### GIVEN ENTRIES:
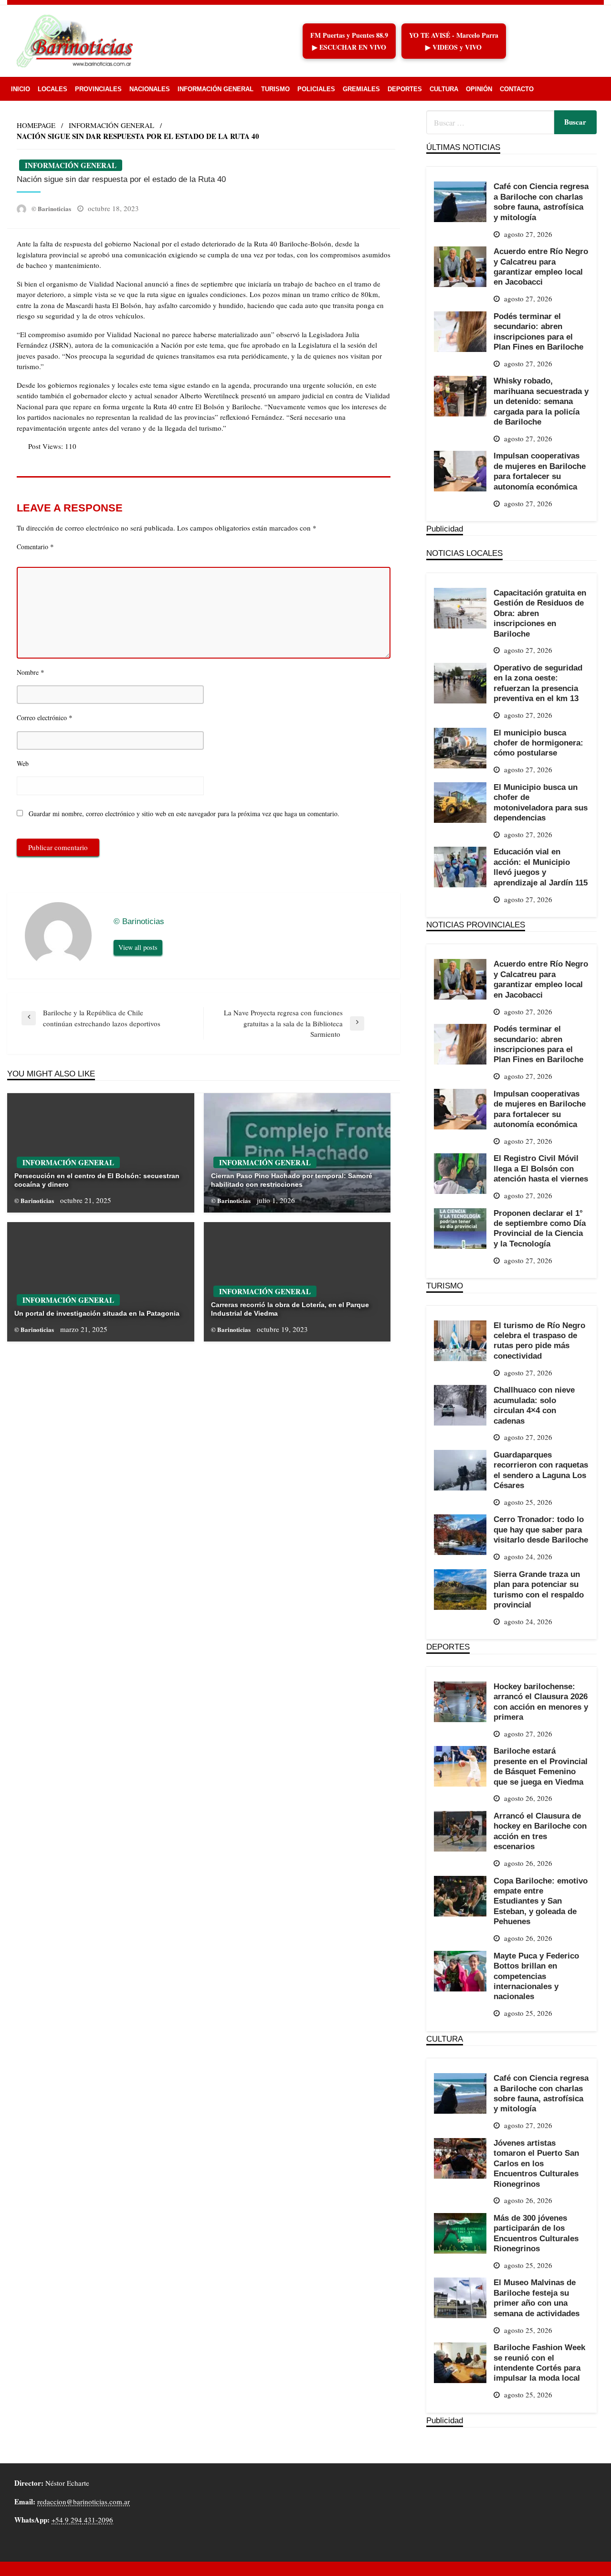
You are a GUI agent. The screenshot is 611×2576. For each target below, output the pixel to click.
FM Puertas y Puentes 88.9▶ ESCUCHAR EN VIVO (349, 41)
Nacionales (149, 89)
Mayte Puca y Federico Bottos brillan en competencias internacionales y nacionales (536, 1976)
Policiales (316, 89)
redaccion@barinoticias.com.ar (83, 2501)
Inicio (20, 89)
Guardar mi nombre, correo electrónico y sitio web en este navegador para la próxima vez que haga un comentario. (184, 813)
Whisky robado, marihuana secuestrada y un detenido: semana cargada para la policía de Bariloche (541, 401)
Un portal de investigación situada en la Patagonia (96, 1313)
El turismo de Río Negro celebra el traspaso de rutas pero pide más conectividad (539, 1340)
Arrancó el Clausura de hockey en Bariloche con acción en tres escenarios (540, 1831)
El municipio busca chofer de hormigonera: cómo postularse (538, 742)
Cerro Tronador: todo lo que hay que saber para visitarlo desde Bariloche (541, 1529)
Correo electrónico (45, 717)
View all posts (138, 947)
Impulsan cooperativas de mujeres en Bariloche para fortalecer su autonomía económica (540, 470)
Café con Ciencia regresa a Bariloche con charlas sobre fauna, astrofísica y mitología (541, 201)
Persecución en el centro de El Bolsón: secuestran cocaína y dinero (96, 1180)
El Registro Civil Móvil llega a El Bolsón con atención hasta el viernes (541, 1168)
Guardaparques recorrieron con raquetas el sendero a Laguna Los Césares (541, 1470)
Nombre (30, 672)
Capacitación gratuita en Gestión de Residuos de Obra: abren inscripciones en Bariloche (540, 613)
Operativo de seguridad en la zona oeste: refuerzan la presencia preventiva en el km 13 (538, 683)
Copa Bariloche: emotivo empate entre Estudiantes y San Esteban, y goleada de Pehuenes (541, 1901)
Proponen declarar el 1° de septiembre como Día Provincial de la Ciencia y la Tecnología (540, 1228)
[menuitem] (20, 89)
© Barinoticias (52, 208)
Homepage (36, 125)
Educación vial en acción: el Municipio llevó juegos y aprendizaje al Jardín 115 (541, 866)
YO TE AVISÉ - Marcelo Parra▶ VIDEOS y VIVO (453, 41)
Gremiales (361, 89)
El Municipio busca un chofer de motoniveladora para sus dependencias (541, 802)
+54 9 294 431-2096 (82, 2519)
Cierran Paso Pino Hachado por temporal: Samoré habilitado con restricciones (291, 1180)
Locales (52, 89)
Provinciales (98, 89)
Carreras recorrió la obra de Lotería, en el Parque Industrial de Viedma (290, 1309)
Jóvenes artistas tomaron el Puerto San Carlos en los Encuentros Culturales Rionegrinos (536, 2163)
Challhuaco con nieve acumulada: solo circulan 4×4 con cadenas (534, 1405)
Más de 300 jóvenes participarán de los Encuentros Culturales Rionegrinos (536, 2233)
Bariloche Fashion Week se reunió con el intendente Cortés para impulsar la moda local (539, 2362)
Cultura (444, 89)
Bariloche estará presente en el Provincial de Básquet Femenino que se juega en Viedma (541, 1766)
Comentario (35, 546)
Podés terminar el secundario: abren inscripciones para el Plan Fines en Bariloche (538, 331)
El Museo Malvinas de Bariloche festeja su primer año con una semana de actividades (536, 2297)
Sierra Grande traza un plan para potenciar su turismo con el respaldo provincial (539, 1589)
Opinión (479, 89)
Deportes (405, 89)
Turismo (275, 89)
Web (23, 763)
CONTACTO (517, 89)
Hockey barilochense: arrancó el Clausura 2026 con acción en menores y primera (541, 1701)
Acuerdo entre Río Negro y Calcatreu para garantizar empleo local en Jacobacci (541, 266)
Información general (215, 89)
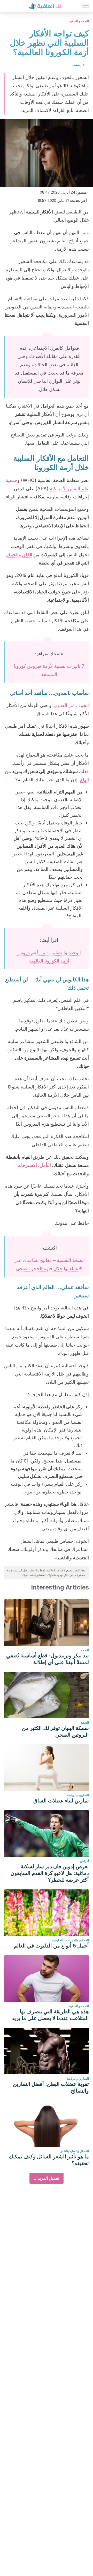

### WORK REQUIRED:
For the listing above, print only the lines starting at the line containing "View all posts (138, 947)" and ending at the line containing "El Registro Civil", exactly, both included.

### RESULT BELOW:
View all posts (138, 947)
Impulsan cooperativas de mujeres en Bariloche para fortalecer su autonomía económica (540, 470)
Café con Ciencia regresa a Bariloche con charlas sobre fauna, astrofísica y mitología (541, 201)
Persecución en el centro de El Bolsón: secuestran cocaína y dinero (96, 1180)
El Registro Civil Móvil llega a El Bolsón con atención hasta el viernes (541, 1168)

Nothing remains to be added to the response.